It wasn’t long ago that MKP Capital Management, a “diversified investment manager” (hedge fund) was hiring from investment banks. After a few bad years, that seems to have changed.
The fund has parted ways with two of the traders it hired from banks during an expansionary period a few years ago. David Perez, a former Goldman Sachs equity index volatility trader who joined from Goldman Sachs in New York in 2013, has gone. Andrew Quessy, a senior macro portfolio manager who joined from UBS in 2011, has gone too.
Quessy has seemingly given up on hedge funds and joined Affiniti Finance, which describes itself as as company that, supports “individuals and companies seeking access to justice” by offering loans to cover court cases or help deal with injuries. Perez’ whereabouts are unknown.
The two men’s exit reflects the hard times that have hit the hedge fund industry. It was less than two years ago that MKP was being celebrated as one of a handful of U.S. hedge funds to push into Europe. However, MKP has had a few difficult years and some of its “opportunity” funds are down over a three year period. Although the FCA Register suggests MKP Capital’s European office still employees nine people, the European website it said up in 2013 no longer exists.
Perez and Quessy aren’t the only people to leave MKP this year. Bloomberg reported in February that Christopher Muller left the fund in London after only joining from MKP’s U.S. office a year earlier. Rebecca Ward, MKP’s former head of client development in the UK also left in August for Fuchs Capital Partners.
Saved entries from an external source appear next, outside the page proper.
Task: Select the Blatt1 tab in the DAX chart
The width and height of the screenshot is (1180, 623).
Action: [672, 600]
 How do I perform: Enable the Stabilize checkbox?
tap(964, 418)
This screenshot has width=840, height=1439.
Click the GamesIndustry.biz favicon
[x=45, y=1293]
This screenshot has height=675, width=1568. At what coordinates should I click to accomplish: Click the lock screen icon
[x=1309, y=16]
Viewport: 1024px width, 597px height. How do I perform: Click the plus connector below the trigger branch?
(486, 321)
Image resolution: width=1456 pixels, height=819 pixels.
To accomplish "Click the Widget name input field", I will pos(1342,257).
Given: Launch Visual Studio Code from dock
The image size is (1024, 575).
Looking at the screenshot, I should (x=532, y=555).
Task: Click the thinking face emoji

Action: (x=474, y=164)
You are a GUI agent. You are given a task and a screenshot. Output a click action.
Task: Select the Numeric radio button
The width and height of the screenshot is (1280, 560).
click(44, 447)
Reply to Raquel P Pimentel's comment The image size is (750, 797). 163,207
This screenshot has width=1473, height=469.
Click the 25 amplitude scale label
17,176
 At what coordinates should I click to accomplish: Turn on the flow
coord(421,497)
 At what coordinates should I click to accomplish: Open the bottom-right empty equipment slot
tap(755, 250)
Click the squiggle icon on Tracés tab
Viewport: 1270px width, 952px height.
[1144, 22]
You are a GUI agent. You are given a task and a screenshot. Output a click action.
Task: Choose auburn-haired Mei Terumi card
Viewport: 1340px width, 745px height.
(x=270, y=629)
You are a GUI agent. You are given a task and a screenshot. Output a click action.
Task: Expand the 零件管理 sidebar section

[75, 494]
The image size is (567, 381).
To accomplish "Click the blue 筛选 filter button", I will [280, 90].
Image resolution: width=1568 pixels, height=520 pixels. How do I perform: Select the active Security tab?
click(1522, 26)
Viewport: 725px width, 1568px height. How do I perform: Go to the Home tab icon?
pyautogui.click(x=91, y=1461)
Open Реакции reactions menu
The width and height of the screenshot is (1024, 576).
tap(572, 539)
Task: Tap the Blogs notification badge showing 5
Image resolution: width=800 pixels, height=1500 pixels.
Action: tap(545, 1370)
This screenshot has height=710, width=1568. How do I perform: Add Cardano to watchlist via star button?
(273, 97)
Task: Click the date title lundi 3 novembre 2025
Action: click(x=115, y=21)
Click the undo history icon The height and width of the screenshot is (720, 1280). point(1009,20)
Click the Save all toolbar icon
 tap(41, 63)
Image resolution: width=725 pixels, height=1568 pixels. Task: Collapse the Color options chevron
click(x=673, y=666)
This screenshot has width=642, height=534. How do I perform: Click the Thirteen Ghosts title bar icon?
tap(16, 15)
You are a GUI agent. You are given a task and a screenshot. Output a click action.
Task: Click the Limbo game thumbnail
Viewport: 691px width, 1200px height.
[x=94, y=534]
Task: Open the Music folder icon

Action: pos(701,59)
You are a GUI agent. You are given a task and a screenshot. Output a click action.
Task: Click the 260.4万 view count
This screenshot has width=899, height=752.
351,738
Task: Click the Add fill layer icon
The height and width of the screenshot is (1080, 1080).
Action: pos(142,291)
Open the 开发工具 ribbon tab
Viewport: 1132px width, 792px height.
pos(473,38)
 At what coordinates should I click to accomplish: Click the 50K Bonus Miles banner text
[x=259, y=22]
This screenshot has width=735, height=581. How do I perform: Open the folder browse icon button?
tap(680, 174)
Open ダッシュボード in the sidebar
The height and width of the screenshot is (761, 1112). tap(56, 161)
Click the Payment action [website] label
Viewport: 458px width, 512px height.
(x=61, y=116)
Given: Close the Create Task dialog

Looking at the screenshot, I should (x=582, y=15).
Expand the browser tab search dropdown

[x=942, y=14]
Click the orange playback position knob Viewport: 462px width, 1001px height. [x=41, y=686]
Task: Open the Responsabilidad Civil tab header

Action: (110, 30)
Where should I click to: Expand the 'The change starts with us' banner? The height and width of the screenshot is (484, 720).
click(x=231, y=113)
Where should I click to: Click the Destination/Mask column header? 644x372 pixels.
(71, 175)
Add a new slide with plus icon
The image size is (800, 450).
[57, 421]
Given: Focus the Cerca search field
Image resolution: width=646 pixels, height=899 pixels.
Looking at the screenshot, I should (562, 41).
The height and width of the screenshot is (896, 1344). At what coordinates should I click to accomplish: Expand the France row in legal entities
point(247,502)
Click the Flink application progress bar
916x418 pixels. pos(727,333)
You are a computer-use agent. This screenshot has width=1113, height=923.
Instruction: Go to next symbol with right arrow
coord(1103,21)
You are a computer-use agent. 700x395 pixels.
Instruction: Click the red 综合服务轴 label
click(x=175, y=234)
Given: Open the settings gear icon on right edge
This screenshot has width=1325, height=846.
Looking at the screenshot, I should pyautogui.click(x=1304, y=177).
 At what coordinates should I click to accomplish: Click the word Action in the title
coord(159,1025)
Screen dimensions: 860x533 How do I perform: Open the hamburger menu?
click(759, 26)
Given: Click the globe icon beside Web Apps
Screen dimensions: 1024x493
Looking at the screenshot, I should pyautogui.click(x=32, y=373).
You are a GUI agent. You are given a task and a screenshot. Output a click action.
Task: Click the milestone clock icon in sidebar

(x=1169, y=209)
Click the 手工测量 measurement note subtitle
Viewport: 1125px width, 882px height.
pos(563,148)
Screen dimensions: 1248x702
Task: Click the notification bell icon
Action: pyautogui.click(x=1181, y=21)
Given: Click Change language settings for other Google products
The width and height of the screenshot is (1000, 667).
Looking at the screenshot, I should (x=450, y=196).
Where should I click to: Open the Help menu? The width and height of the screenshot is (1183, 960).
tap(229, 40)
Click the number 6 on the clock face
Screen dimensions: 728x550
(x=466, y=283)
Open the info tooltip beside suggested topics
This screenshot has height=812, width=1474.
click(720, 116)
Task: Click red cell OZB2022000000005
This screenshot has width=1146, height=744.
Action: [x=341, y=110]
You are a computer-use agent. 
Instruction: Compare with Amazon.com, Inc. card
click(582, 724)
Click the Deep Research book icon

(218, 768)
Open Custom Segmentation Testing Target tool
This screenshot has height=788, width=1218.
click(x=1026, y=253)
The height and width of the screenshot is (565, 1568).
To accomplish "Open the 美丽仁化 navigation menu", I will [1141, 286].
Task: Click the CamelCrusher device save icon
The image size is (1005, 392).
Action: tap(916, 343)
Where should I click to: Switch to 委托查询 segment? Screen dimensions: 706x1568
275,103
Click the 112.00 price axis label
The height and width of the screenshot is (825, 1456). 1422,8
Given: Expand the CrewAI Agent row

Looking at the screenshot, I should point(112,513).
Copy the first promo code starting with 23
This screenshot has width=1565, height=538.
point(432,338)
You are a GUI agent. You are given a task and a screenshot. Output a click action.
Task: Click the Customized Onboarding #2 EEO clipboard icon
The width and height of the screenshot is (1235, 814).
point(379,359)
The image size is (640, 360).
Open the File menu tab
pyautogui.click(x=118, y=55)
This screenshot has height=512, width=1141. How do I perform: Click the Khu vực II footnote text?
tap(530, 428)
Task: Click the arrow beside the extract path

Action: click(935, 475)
Quessy’s decision to go and do something worthwhile instead is typical of many senior hedge fund managers now. “Nothing about running a hedge fund business today is easy,” said Geoff Bamber, former CIO of Skyline Capital Management in May.”There is pressure on top line. There is pressure on costs. Client service is becoming more onerous. There is pressure from regulators. Hedge funds are just in a difficult place right now.”